Graph colouring problems are, already, hard enough for most people. Even so, I'm going to have to be difficult and ask a problem about hypergraph colouring.
Question.
What efficient algorithms are there for finding an approximately-optimal edge-colouring for k-uniform hypergraphs?
Details ---
A k-uniform hypergraph is one in which each edge contains precisely k vertices; the usual case of a simple graph is k=2. More precisely, I'm interested in labelled k-uniform hypergraphs, in which two edges may actually have the same vertex-set; but I'll settle for something on k-regular hypergraphs with edges intersecting at no more than k−1 vertices.
An edge-colouring of hypergraphs is one in which edges of the same colour do not intersect, as with the case of graphs. The chromatic index χ'(H) is the minumum number of colours required, as usual.
I would like results on deterministic or randomized polynomial time algorithms.

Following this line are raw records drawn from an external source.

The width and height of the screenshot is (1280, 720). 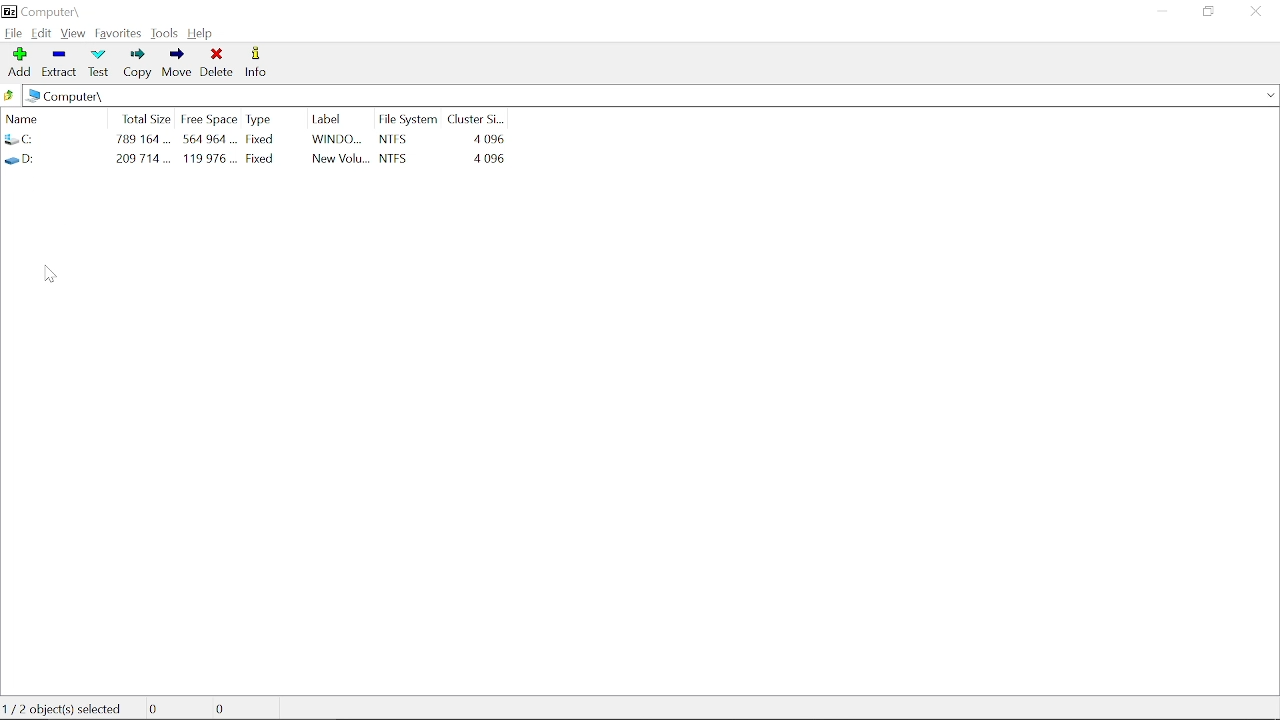 What do you see at coordinates (203, 33) in the screenshot?
I see `help` at bounding box center [203, 33].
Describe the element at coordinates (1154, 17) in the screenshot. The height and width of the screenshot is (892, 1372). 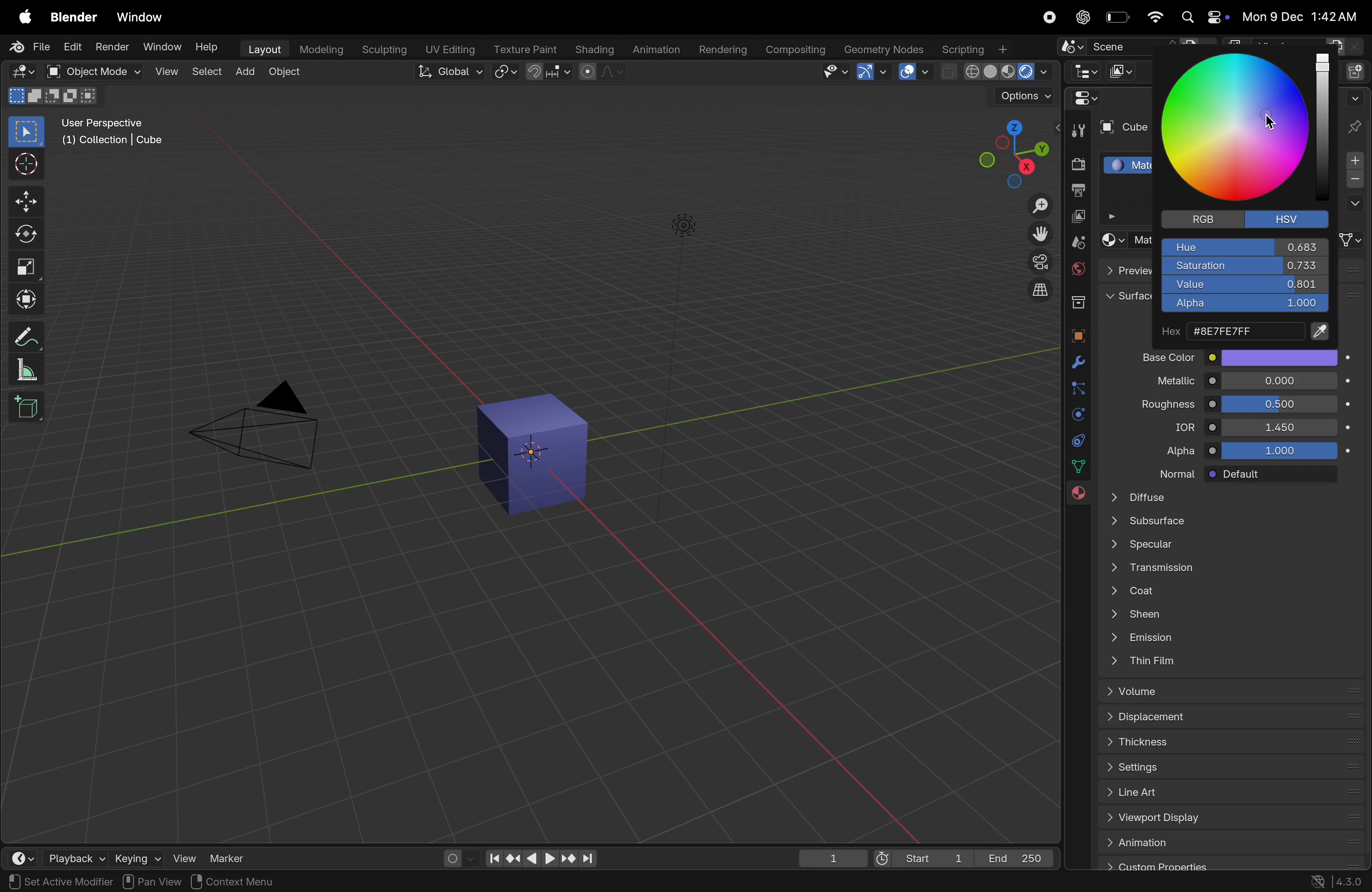
I see `wifi` at that location.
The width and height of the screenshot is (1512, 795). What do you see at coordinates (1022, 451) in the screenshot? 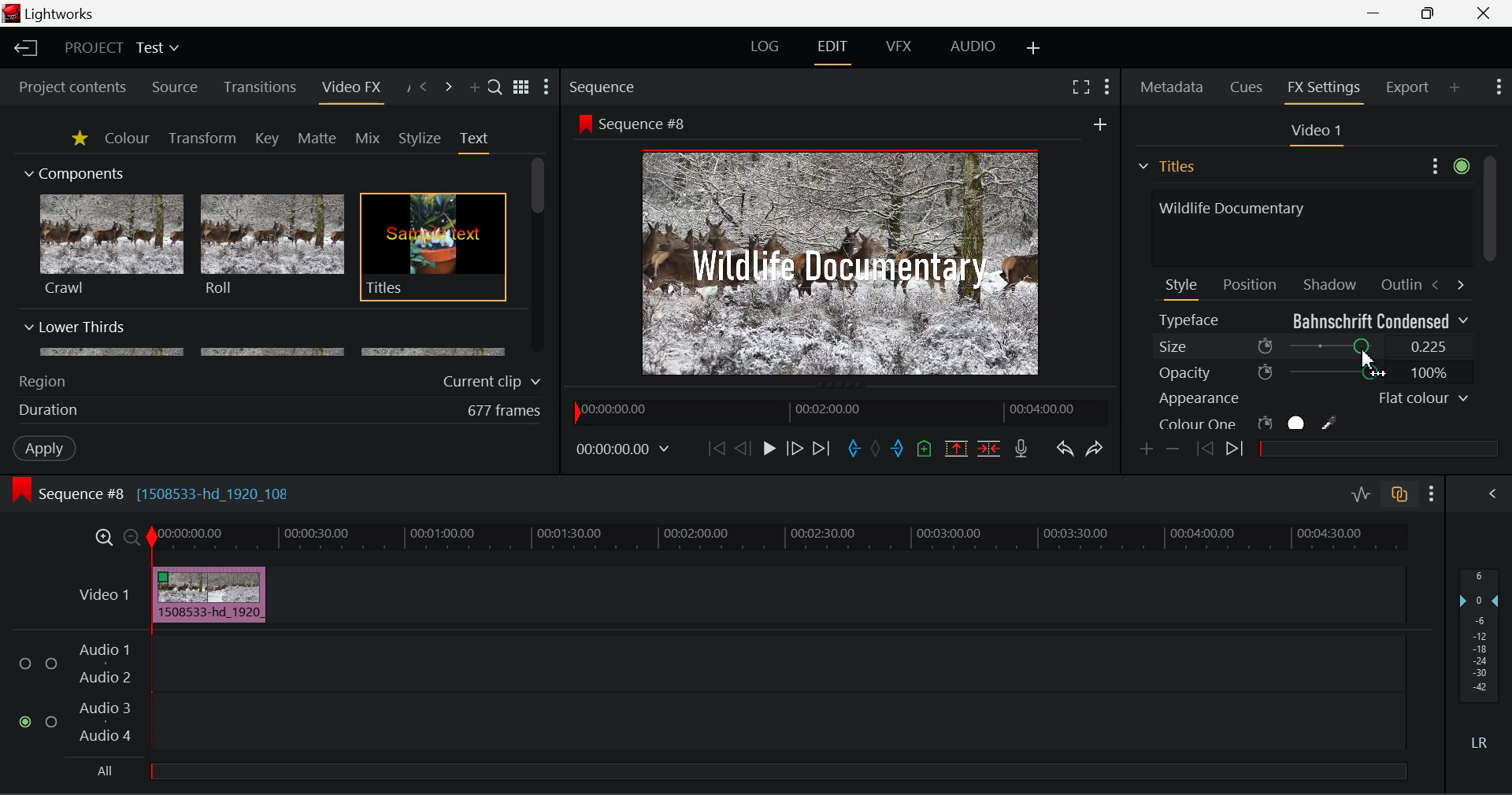
I see `Record Voiceover` at bounding box center [1022, 451].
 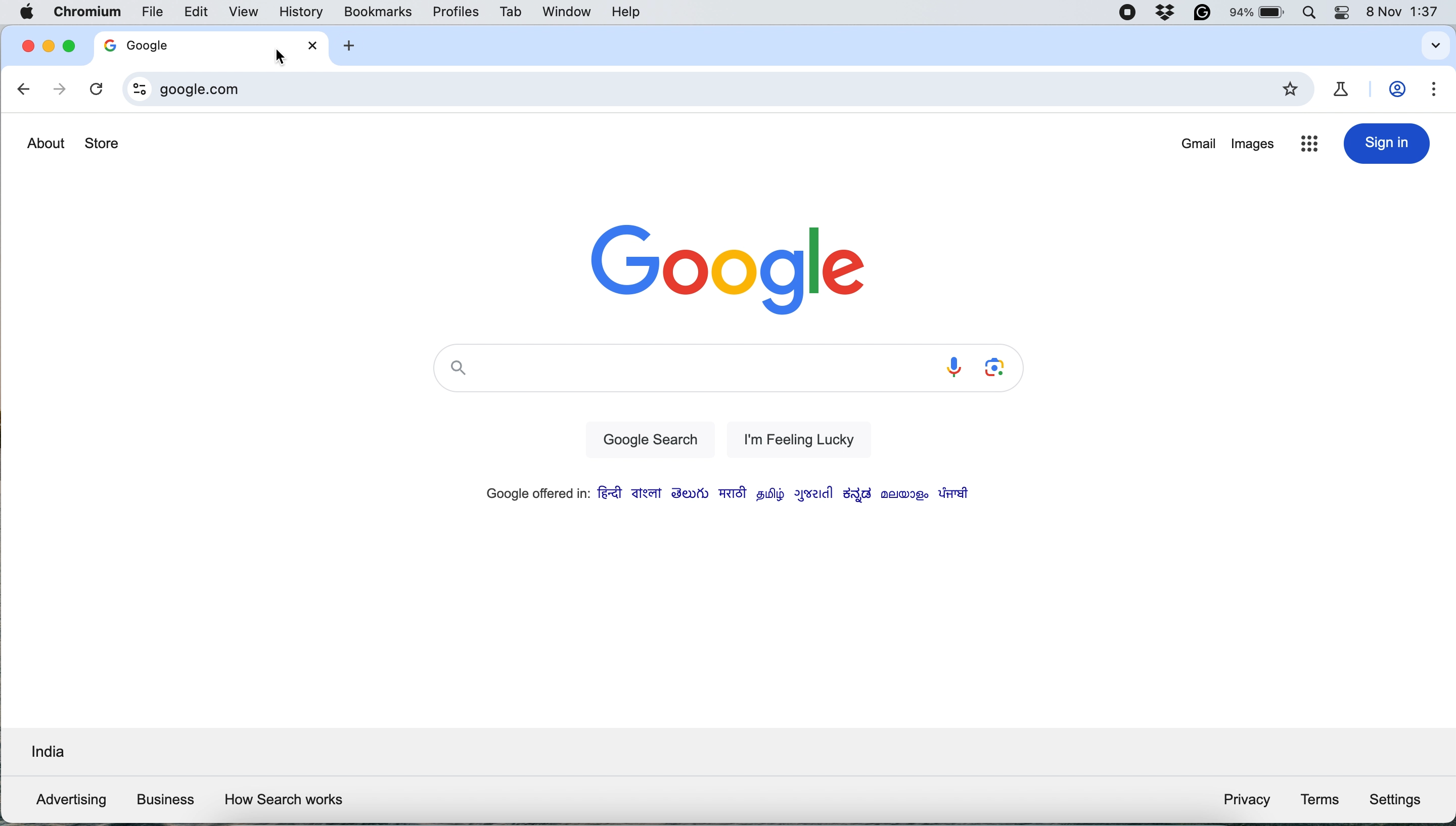 I want to click on speech to text , so click(x=952, y=367).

I'm looking for the best known approximation-factor/additive-gap between what can be efficiently found, and the actual chromatic index χ'(H) --- or for that matter, the best efficiently-attainable result in terms of parameters such as the maximum vertex degree Δ(H), the size of the hypergraph, etc.
Edit: prompted by Suresh's remarks about hypergraph duals below, I should note that this problem is equivalent to the problem of finding a strong vertex colouring of a k-regular hypergraph: that is, where each vertex belongs to k distinct edges [but the edges may now contain differing numbers of vertices], and we want a vertex colouring such that any two adjacent vertices have different colours. This reformulation also does not seem to have an obvious solution.
Remarks
In the case of graphs, Vizing's Theorem not only guarantees that the edge-chromatic number for a graph G is either Δ(G) or Δ(G)+1, standard proofs of it also give an efficient algorithm for finding a Δ(G)+1-edge-colouring. This result would be good enough for me if I were interested in the case k=2; however, I'm specifically interested in k>2 arbitrary.
There doesn't seem to be any well-known results about bounds on hypergraph-edge-colouring, unless you add restrictions such as every edge intersecting in at most t vertices. But I don't need bounds on χ'(H) itself; just an algorithm which will find a "good enough" edge-colouring. [I also don't want to place any restrictions on my hypergraphs, except for being k-uniform, and perhaps bounds on the maximum vertex-degree, e.g. Δ(H) ≤ f(k) for some f ∈ ω(1).]
[Addendum. I have now asked a related question on MathOverlow about bounds on the chromatic number, constructive or otherwise.]